**WHAT THE EXERCISE ASKS**
Count, please, the lines in the listing below that contain "Viewport", and reply with the count only.

**DATA FOR REVIEW**
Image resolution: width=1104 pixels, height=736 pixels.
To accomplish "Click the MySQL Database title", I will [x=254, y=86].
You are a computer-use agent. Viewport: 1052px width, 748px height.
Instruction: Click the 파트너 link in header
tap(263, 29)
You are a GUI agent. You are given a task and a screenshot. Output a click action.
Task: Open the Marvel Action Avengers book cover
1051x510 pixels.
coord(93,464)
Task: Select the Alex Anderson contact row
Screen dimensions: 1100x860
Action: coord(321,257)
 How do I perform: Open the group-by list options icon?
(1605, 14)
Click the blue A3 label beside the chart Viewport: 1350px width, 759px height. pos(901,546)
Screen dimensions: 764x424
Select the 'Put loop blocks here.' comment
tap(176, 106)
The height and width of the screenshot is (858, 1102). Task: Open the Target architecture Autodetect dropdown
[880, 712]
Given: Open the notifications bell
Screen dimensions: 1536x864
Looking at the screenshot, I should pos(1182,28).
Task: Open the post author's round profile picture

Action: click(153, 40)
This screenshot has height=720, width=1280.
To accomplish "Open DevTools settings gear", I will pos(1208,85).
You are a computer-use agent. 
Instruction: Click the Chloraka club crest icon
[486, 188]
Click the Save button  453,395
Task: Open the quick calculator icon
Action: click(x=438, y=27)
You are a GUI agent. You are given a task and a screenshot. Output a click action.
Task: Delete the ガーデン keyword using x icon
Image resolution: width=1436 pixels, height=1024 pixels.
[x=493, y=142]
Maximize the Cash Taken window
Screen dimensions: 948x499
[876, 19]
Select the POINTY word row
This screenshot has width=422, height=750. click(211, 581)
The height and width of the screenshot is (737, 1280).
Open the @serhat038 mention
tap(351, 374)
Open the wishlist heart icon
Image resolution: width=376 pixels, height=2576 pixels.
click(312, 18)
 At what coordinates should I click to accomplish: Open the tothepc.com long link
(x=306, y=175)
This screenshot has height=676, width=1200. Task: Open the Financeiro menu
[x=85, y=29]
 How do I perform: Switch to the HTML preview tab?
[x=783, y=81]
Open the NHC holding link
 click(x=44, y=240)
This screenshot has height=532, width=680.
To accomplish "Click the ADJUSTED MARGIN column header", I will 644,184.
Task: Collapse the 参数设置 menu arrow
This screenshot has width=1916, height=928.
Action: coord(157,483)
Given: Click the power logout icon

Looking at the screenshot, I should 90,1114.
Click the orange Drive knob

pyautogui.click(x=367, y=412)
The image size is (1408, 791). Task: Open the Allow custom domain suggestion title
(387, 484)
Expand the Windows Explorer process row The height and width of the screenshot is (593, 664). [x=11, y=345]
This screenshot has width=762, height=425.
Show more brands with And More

**SOLUTION TO THIS TASK**
2